→ **Dostarczone dane**:
□ □ □ □ □ □ □

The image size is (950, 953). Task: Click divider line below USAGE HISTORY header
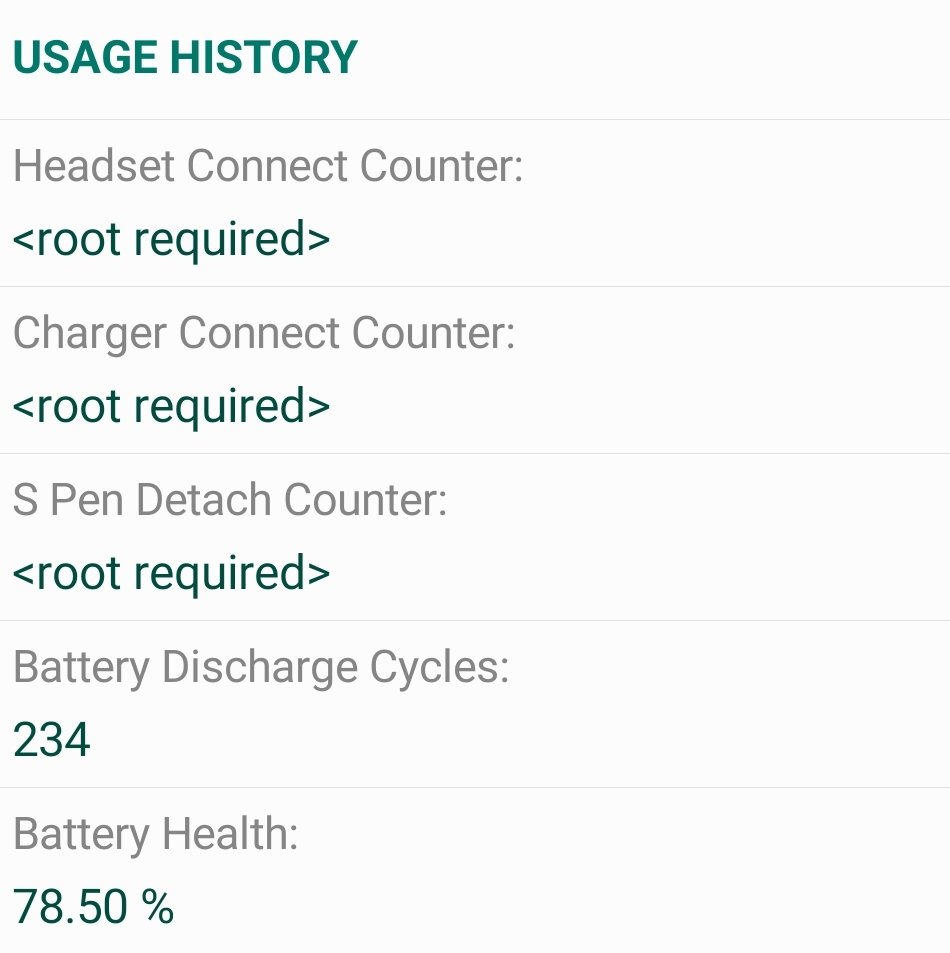(x=475, y=120)
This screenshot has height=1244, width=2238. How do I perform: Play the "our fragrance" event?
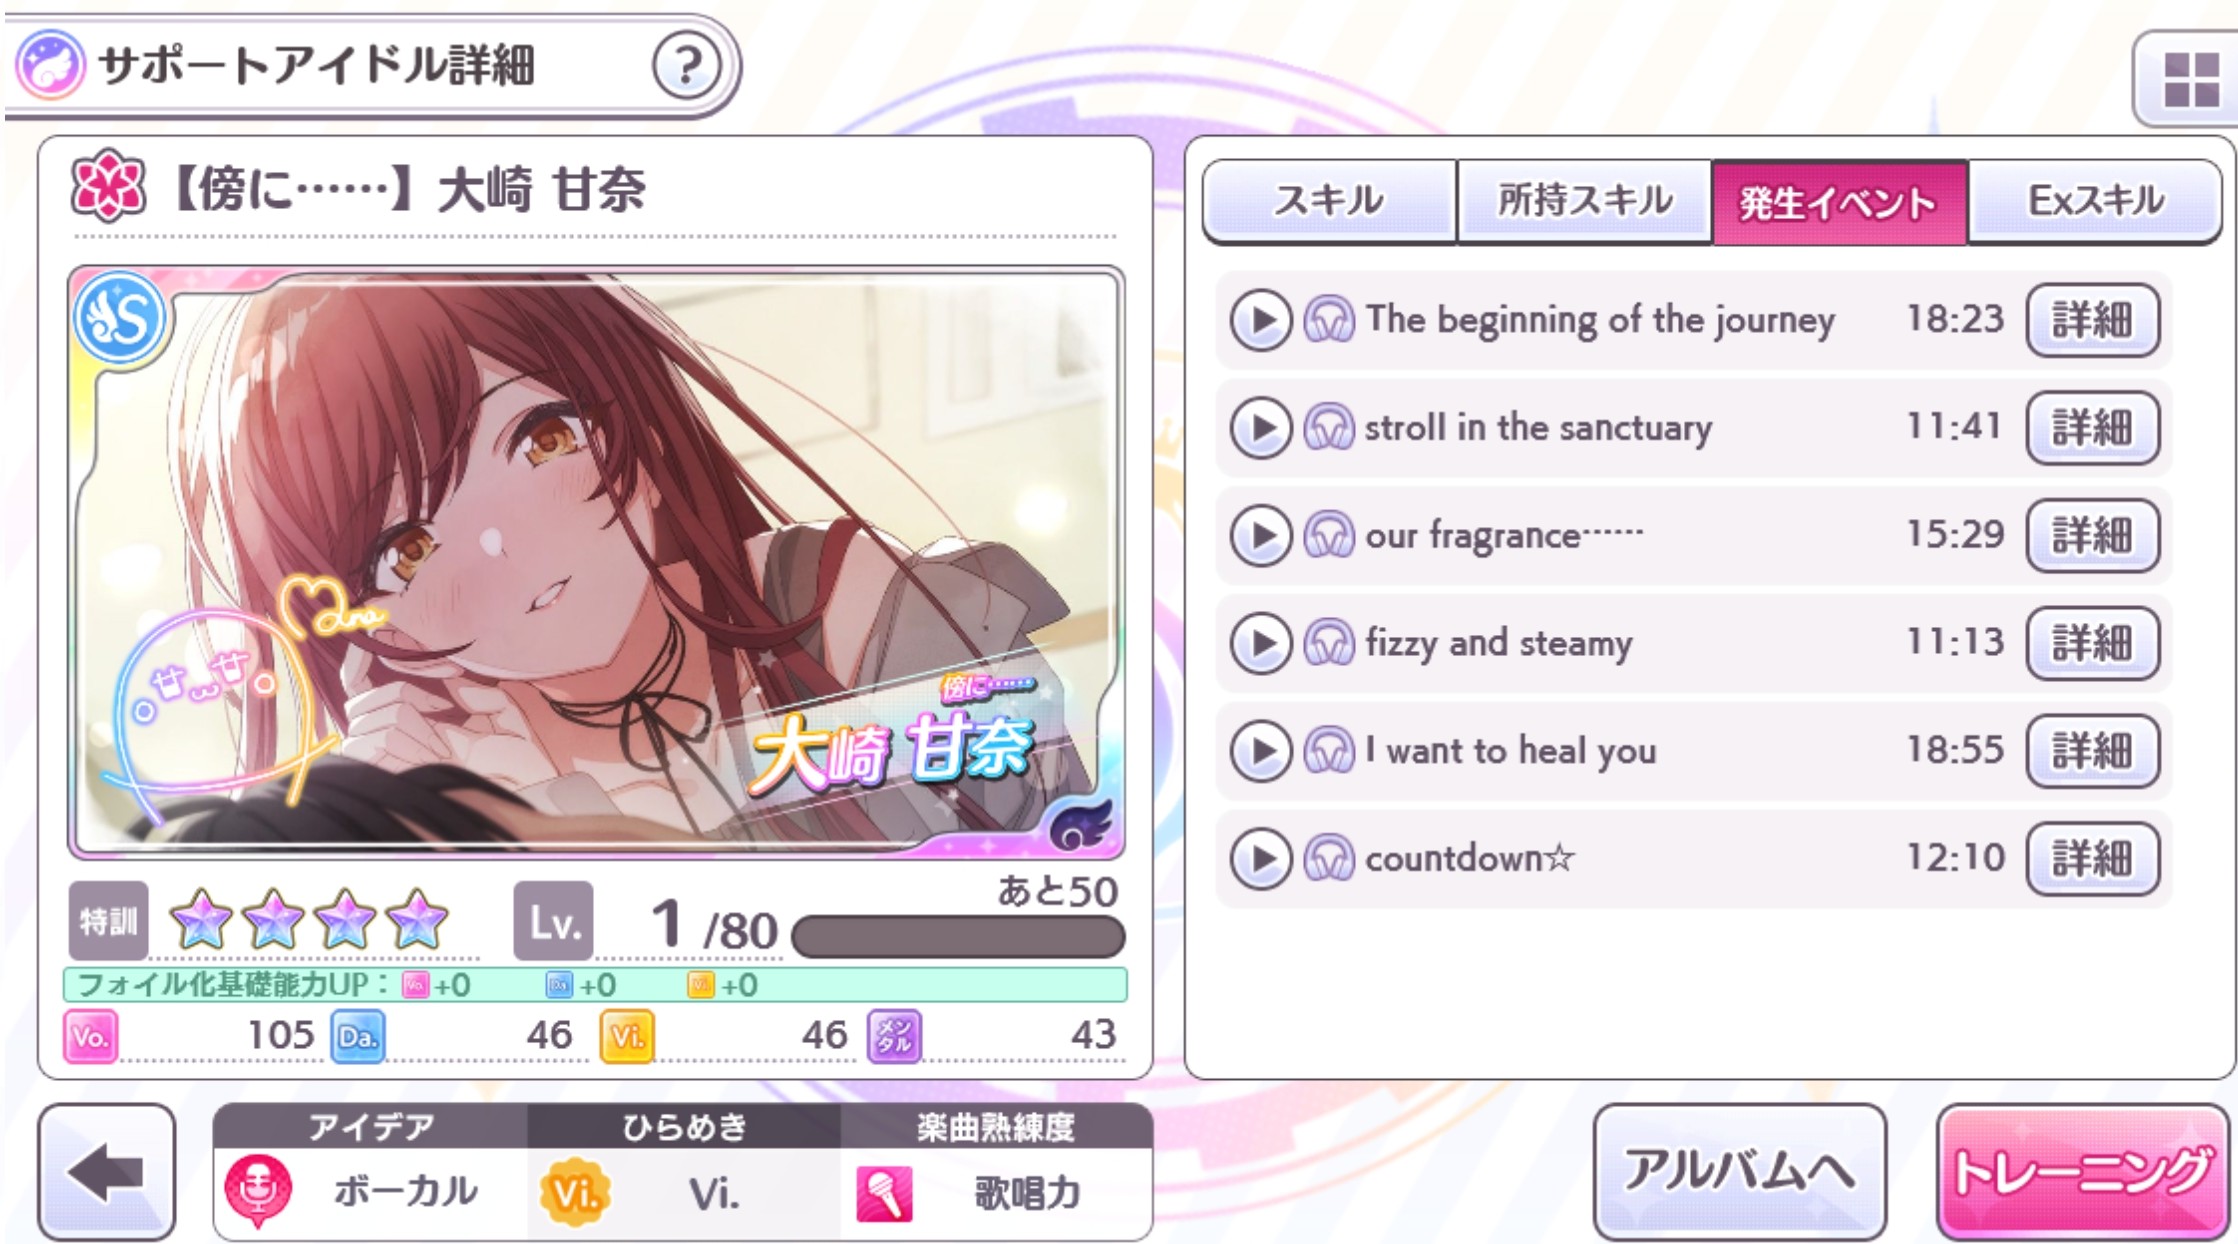(x=1261, y=536)
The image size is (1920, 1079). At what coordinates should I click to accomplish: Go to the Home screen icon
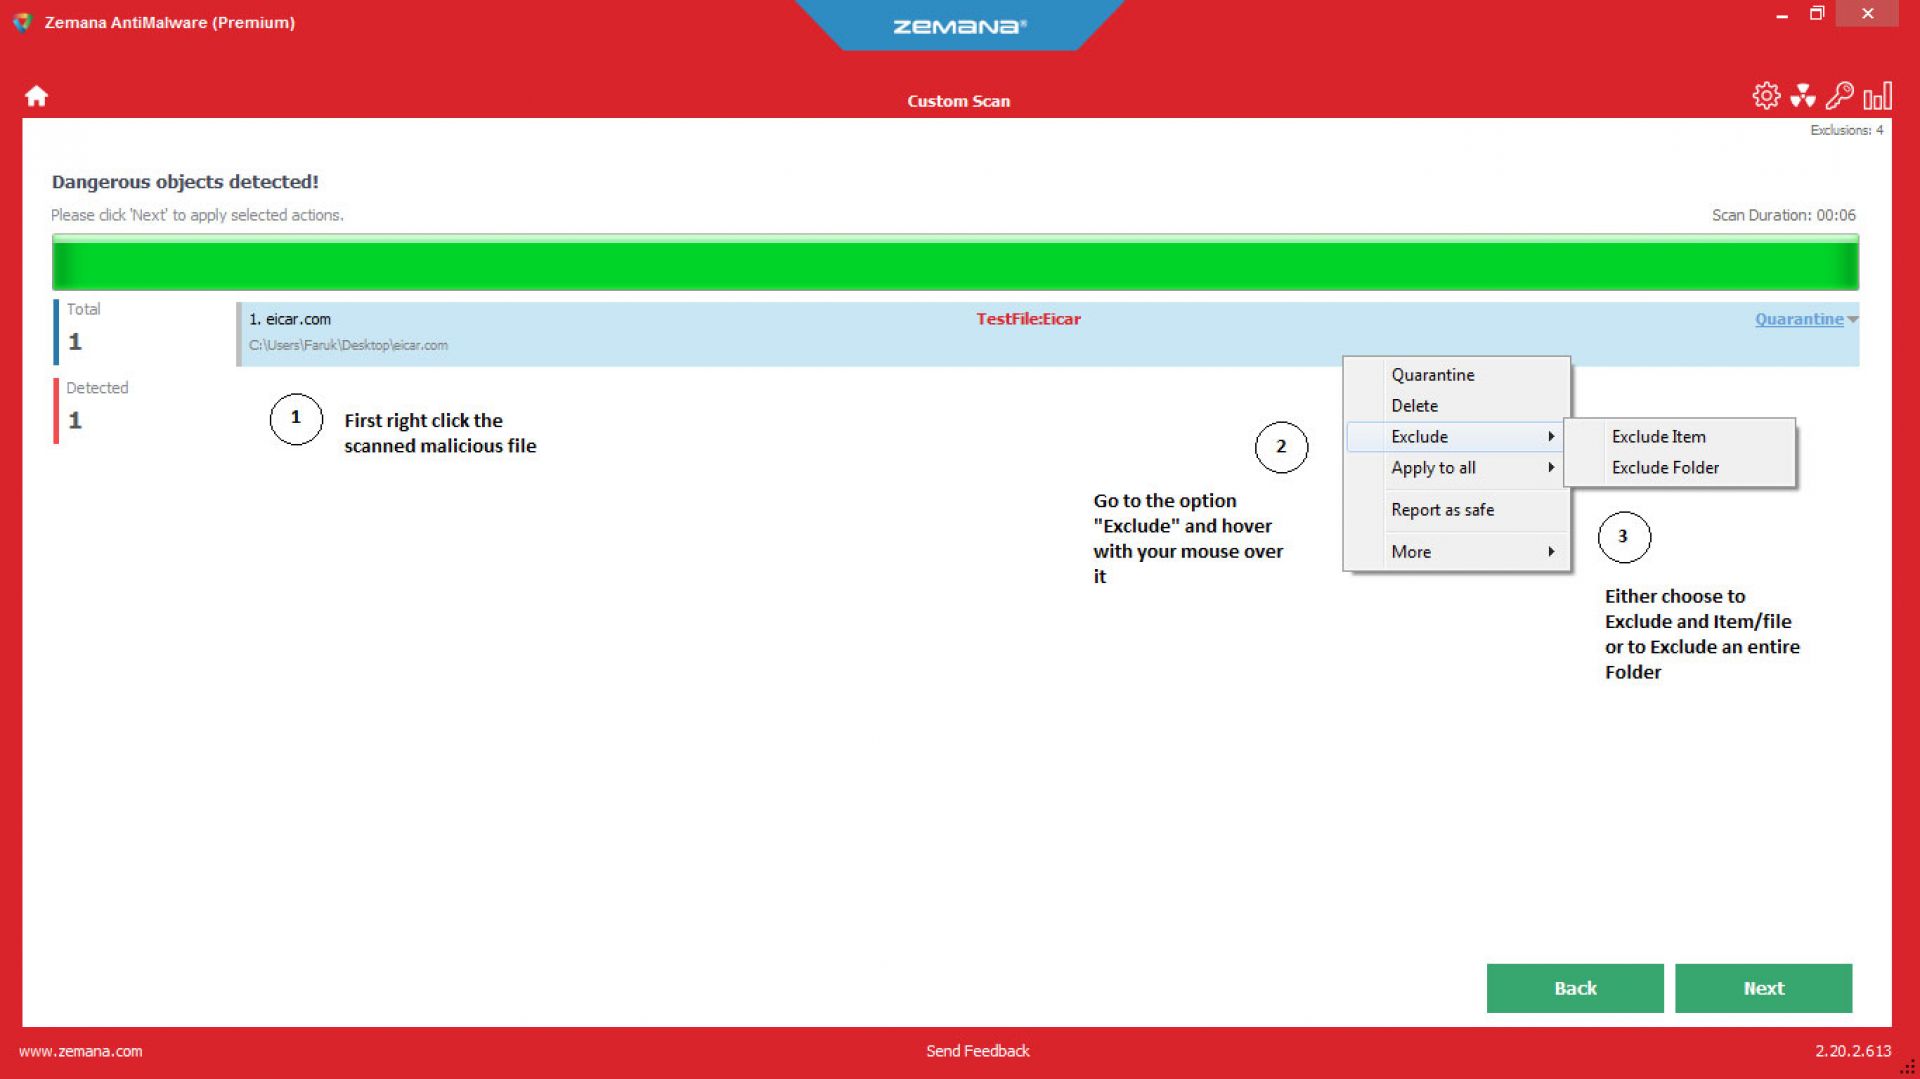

□ □ □ □ □ □ □

→ **Cel zadania**:
Przekształć wiersze wszystkich powyższych pozycji w tabelę Markdown z kolumnami „Nr” i „Treść wiersza”, pomijając puste wiersze. Obrazów nie umieszczaj w odpowiedzi.

→ **Odpowiedź pisemna**:
| Nr | Treść wiersza |
|---|---|
| 1 | The image size is (950, 953). Task: Click divider line below USAGE HISTORY header |
| 2 | (x=475, y=120) |
| 3 | This screenshot has height=1244, width=2238. How do I perform: Play the "our fragrance" event? |
| 4 | (x=1261, y=536) |
| 5 | The image size is (1920, 1079). At what coordinates should I click to accomplish: Go to the Home screen icon |